仕事の打ち上げの後、無理矢理連れて行かれたのだ。もちろん私はそんな場所は嫌いである。キャバクラ嬢は接待が下手な人が多く、こちらが会話の主導権を取らなければならない。なぜ、金を払って、私のたぐいまれなる取材能力を発揮しなければならないのか。むしろ金を払っていただきたいほどだ。

一度だけ「愛おしい」などと言いながら体を擦り寄せてきたキャバ嬢がいて、オネダリされるままに高価なボトルを入れてしまったことがある。

支払いを済ませた代理店の人が「この店、やけに高かったな」と首を傾げていたのだが、いやあ、申し訳ない。言っておくが私が悪いのではなく、私の助平心が悪いのだ。文句を言うのなら、私にではなく助平心に言っていただきたい。

で、あなた。

さいたま市のキャバクラに、大学時代の友人たちと5人で入店し、90分滞在で68万円請求されたという話がネットにあげられていた。朝日新聞デジタルなら「また、捏造か」と眉にツバを付けるのだが、読売オンラインである。一概に作り話とは限らない。

ただ、ちょっと首をかしげたのは、次の部分だ。

>>5人は客引きに「90分飲み放題で7000円」と言われ、入店。飲み放題の焼酎以外にシャンパンを頼み、店の女性5人も酒を数杯ずつ飲んだため、十数万円の請求を想定していた。

いやいやいや、十数万でも高すぎるでしょうが。どんなけ金持ちなのか。十数万でもぼったくりである。26歳の会社員がなぜ十数万を想定してキャバクラに入るのだ? そもそも飲み放題7000円と言われたのだから、正しい値段は35000円+シャンパン代でしょうが。

しかも、請求書の明細では、5人のキャバクラ嬢が90分で300杯飲んだと書いてあった。いやいやいや、それはない。あるわけがない。一人当たりに換算すると90分で60杯である。1分30秒で1枚飲み干し、それを90分続けたというのだ。5人のキャバクラ嬢が、90分間、ただ、酒を飲み続けているシーンを想像すると、非常にシュールである。

で、さすがに高すぎると、彼らは文句を言った。店側は「払え」とすごんでくる。結局、5人の客は店員と近くの交番に行き、片っ端に電話をかけて一人の弁護士に駆けつけてもらい、その結果料金が18万円になったという。

いやいやいや、おかしいでしょうが。

そもそも交番の警察官がおかしい。民事不介入か何か知らないが、こんな暴利を取り締まれないのなら、警察などいらないのだ。罰することができないのなら、刑法など意味がないのだ。

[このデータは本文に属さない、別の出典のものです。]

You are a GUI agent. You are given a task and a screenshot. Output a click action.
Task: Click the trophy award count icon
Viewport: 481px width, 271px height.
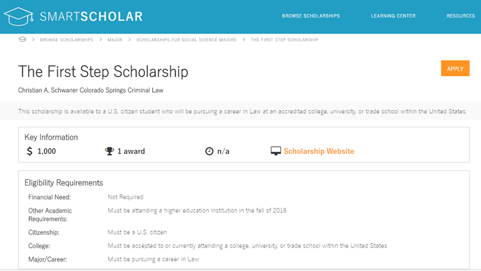pos(109,151)
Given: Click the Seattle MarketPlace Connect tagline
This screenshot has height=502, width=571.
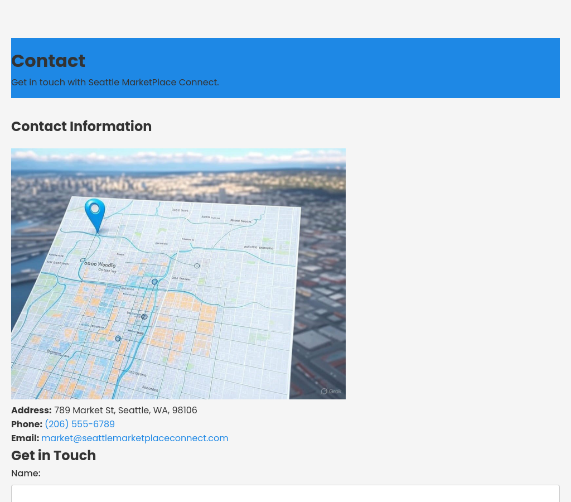Looking at the screenshot, I should pos(115,82).

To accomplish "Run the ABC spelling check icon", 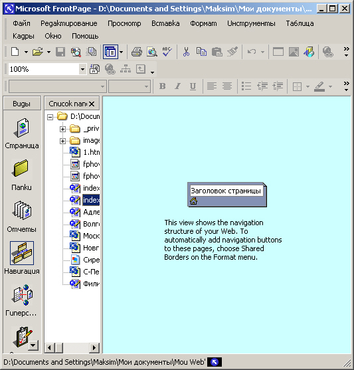I will click(x=167, y=52).
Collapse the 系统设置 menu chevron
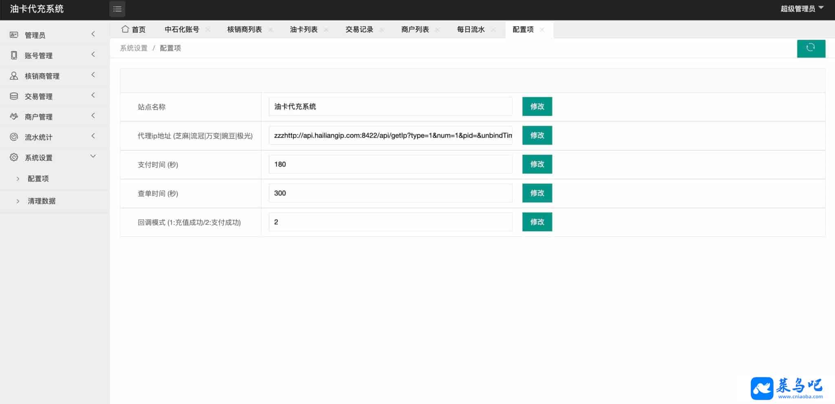835x404 pixels. point(93,157)
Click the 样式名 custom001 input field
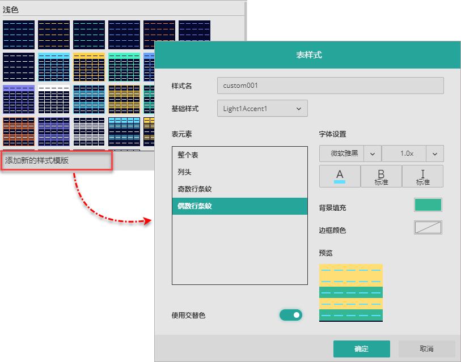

店の人間が交番に行くということは、最初から「へっ、警察なんぞなんもできへんわい」となめてかかっているのである。「ビビッて払いよったら丸儲け。弁護士が入っても18万円、ええ儲けや」

完全に警察はなめられているのである。この店は、今後もこうした行為をやめないだろう。

弁護士だっておかしい。いくらなんでも、18万円は高すぎる。客引きが7000円と勧誘した以上、35000円。シャンパンの分を加算したとして、8万円くらいが妥当ではないか。請求書が穴だらけなんだから、そこの不備を突いてもっとうまく交渉してやれよ、と思うのである。

客の男性は「二度とこのような店には行かない」と語ったそうだが、客引きに誘われてこういう店にノコノコついていくような男は、必ずまた行く。またボッタクリにあって、「今度は大丈夫やと思ったのに」とグジグジ言うのである。愚か者め。

ちなみに私は、キャバ嬢に「愛おしい」と言われて高価なボトルを入れてしまった男であるが、その後、ある女性から同じように「愛おしい」と言われたことがある。その時は、さらなる大きな失敗を呼び込んだのだが、それはまた別の話だ。まあ、私も愚か者である。